Tuesday’s announcement did not attribute divisional blame for the poor profit outlook so we cannot be sure whether the Gotch business is a factor. All we can go off is what we do know … service levels at Gotch have fallen over the last eighteen months. This decline in service has accelerated over the last six months. Their much touted distribution system has resulted in oversupply of some titles and undersupply of others. What was rare for the previous three or four years was, for some of us, common. It was costing us money and was probably costing publishers money.
The retrenchments in recent months have seen magazine experts flee or be pushed off the Gotch ship. This has left the company bereft of leadership with magazine experience and insufficient people to manage their labour-intensive operation. I think this has been a key factor in the poor performance I, and others, have experienced.
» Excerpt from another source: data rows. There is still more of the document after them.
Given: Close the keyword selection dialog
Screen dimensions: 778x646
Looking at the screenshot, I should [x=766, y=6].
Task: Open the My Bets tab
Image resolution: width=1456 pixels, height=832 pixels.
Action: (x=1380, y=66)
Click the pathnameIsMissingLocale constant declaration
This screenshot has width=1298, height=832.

Rather than trying to work on what was causing more mistakes in the distribution process, the company denied any such problems existed. I am told they would try and discredit examples I wrote about here or outright deny the facts as I presented them. Two years ago, Gotch would engage and try and learn from reported in field challenges. That stopped around eighteen months ago. It was as if they had given up and invested in spin rather than in a professional distribution operation.
To this observer, I don’t see how Gotch can function as a professional magazine distributor in its present form. Too many magazine experts have been let go. Even allowing for trimming of fat, the cuts have been too deep. Valuable experience and even IP has left the building. Rebuilding that will be challenging.
While the logistics operation is reasonably straightforward, it is in the allocations and customer service areas where the most important decisions are made. This is where the staff cuts have been feels the most from what I have been told.
A magazine distribution business with increased losses for retailers and publishers is a dying business.
What has made the situation more challenging for Gotch has been operational improvements at Network Services through the same period.
So, what of the highly conditional offer? I have no information about the offer and can only speculate.
I don’t see how the offer could be from an ASX listed company given the continuous disclosure rules. This would rule out Fairfax and Seven – all reasonable suitors in my view. Maybe the offer is from ACP – I’d be somewhat surprised, but who knows in this marketplace.
What is certain is that magazine publishers with their titles being distributed by Gordon & Gotch would want the matter resolved quickly and the magazine distribution business sorted out and provided fresh leadership and appropriate resourcing as soon as possible. Right not Gotch cannot, in my view, serve these publishers well – publishers suffer and we newsagents suffer.
As I have noted previously when writing about the performance of Gotch, careful what you wish for. Maybe what we are seeing is another step in consolidation of businesses involved in print. Alternatively, we might be seeing moves which are part of what will be seen as a smart business takeover.